Europe's 'Merkozy moment' is upon us

What is the problem with the EU? There are very few people who think there is none – with Greece and now Italy going down in flames, there has never before seemed to be a greater disconnect between Europeans and the EU.

The euro seems on the verge of destruction and the ‘European project’ itself seems to be teetering on collapse.The question, then, is what can be done about it? Increasing numbers of people, not just in the UK, are being brought round to the view that the EU itself must go – that ‘political union’ should be abandoned, and that we should reduce the ‘superstate’ to a free-trade zone.I reject this view.

The problem with the EU is not the extent of political union: it is exactly the fact that there is no political union. Rather than a union of Europeans, we have a union of European governments, and it is responsible not to any electorate but directly to the competing interests of sovereign governments. The EU is criticised for its democratic unaccountability, but this is exactly the point: to be accountable, it cannot simply rely on neverending compromises between sovereign states which have their own interests firmly in front of those of Europeans as a whole.
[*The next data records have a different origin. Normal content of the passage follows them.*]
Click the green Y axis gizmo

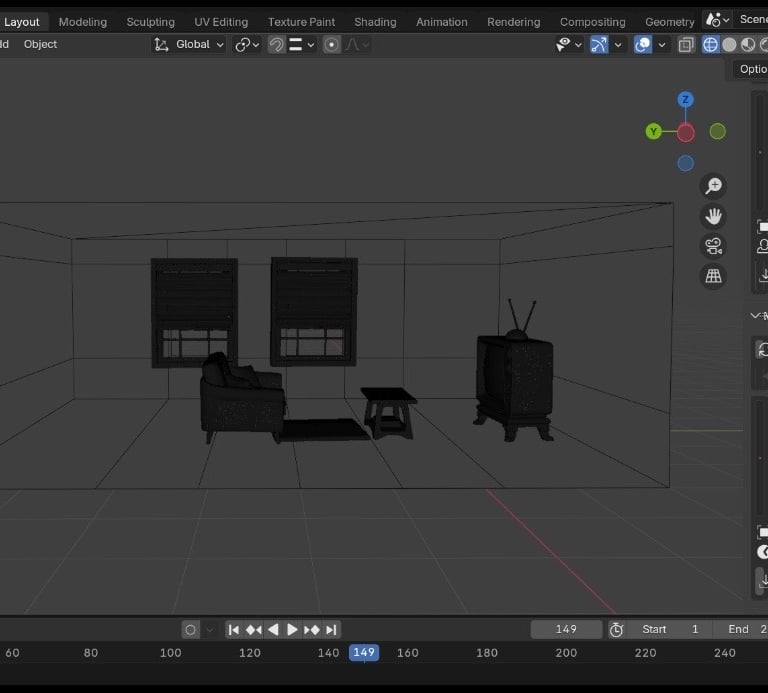pyautogui.click(x=653, y=132)
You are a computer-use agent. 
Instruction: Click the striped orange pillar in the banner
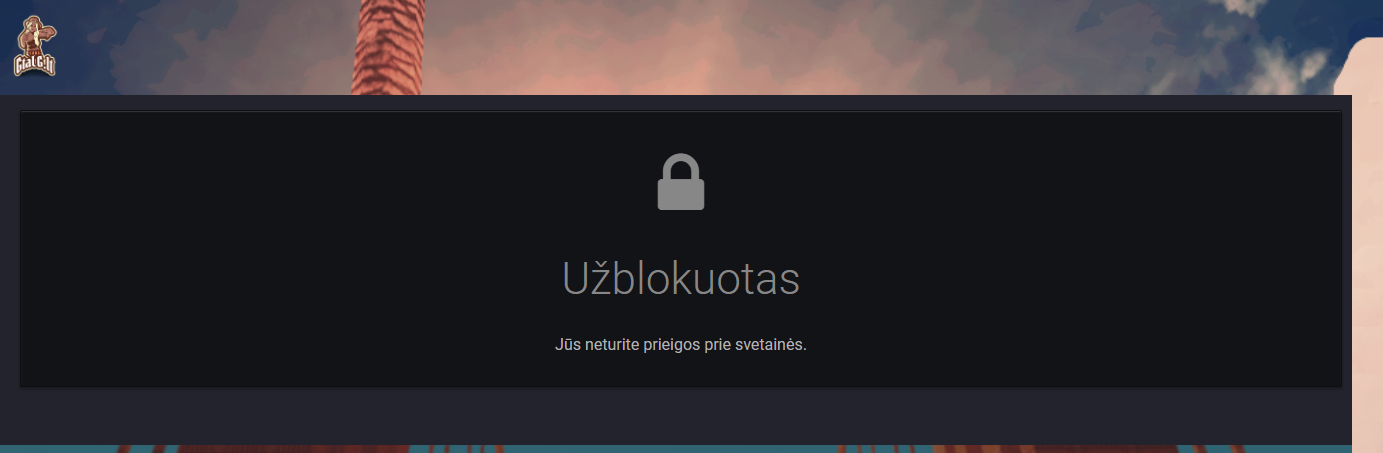point(389,47)
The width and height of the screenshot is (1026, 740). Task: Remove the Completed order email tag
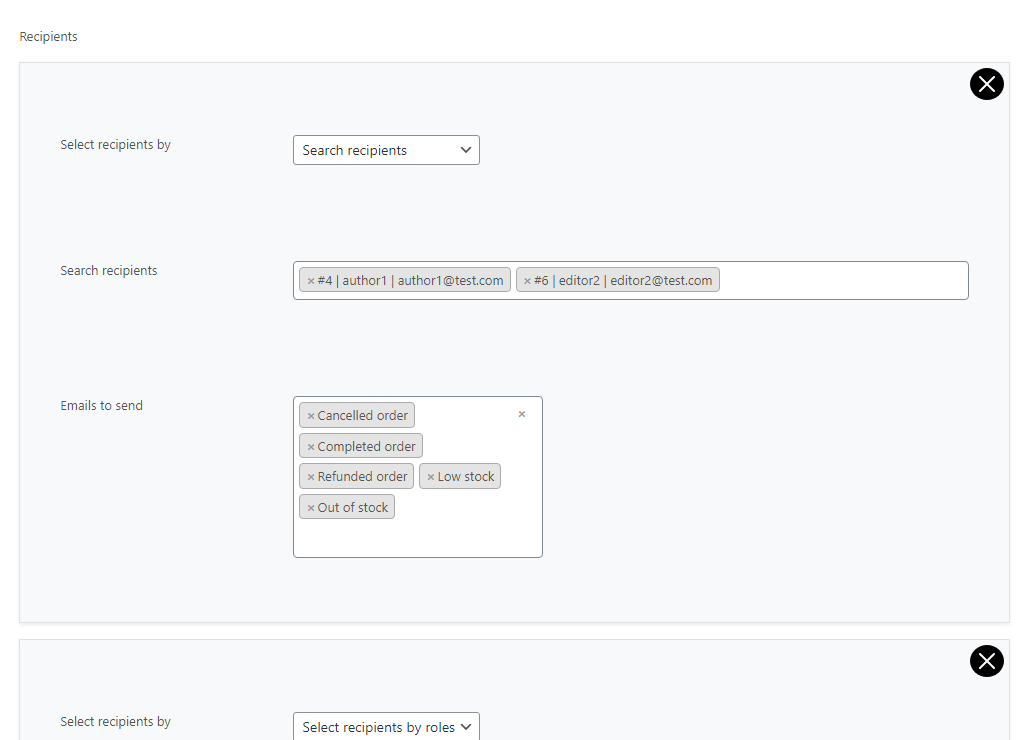(x=311, y=447)
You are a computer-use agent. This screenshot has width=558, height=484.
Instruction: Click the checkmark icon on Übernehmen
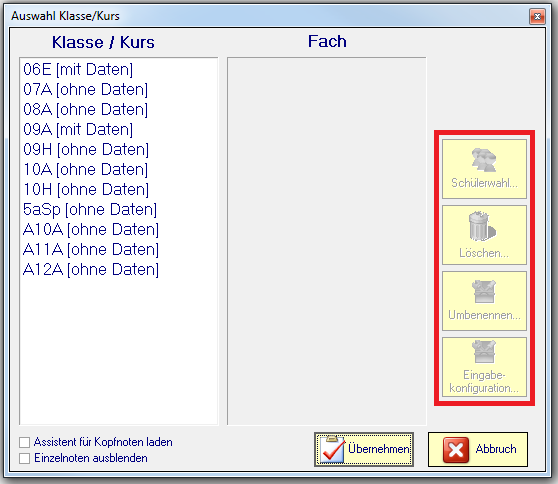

What can better symbolise this problem than the fact that the President of the European Council – feted as a leader for Europe on the world stage – was chosen not by the democratic choice of Europeans as a whole, but by the shadowy machinations of national representatives behind the closed doors of Brussels? The EU is unaccountable because of the political obstructionism of national governments, who have repeatedly shown themselves incapable of thinking beyond the immediate short-term.

The present crisis is a crisis that is driven by national governments.There is a common European interest. As Coudenhove-Kalergi so prophetically pointed out in the 1930s, a continent of small competing sovereign nation-states is not and has not since the Second World War been an option for Europe: either Europeans can choose to participate in a united Europe, or they choose to surrender themselves to the will of one or another of the external superpowers that are overshadowing it.

Only one of these options guarantees the genuine political freedom of Europeans. It is high time to cut out the government middlemen, and to rid ourselves of the idea that the EU can carry on sitting on the fence, paying lip-service to national sovereignty on the one hand and supporting the idea of integration on the other. The euro requires an economic government. Europe requires a united foreign policy. Political union cannot be a taboo – it is a necessity.

There are some who have realised this, but there has been no effort to articulate this necessity in a genuinely popular movement. Rather than mobilising genuine popular sentiment, those pressing for European unity have tried to manipulate governments and operate detached from the people of Europe as a whole. Certainly, many people have decided they do not want more Europe – but they cannot be ignored. They must be persuaded.

The EU must be democratised, and a European sentiment must be actively developed. A united Europe is good, but without popular agreement, any attempt to bring it about will be essentially illegitimate.As for Britain, notoriously Eurosceptic as it is – perhaps it is time to openly challenge this anti-European consensus.

What is there for Britain outside Europe? The Commonwealth is drifting its separate ways, and American strategists see the ‘Special Relationship’ as anything but special. It is time for Europeanism to come out of the shadows and engage directly with the people.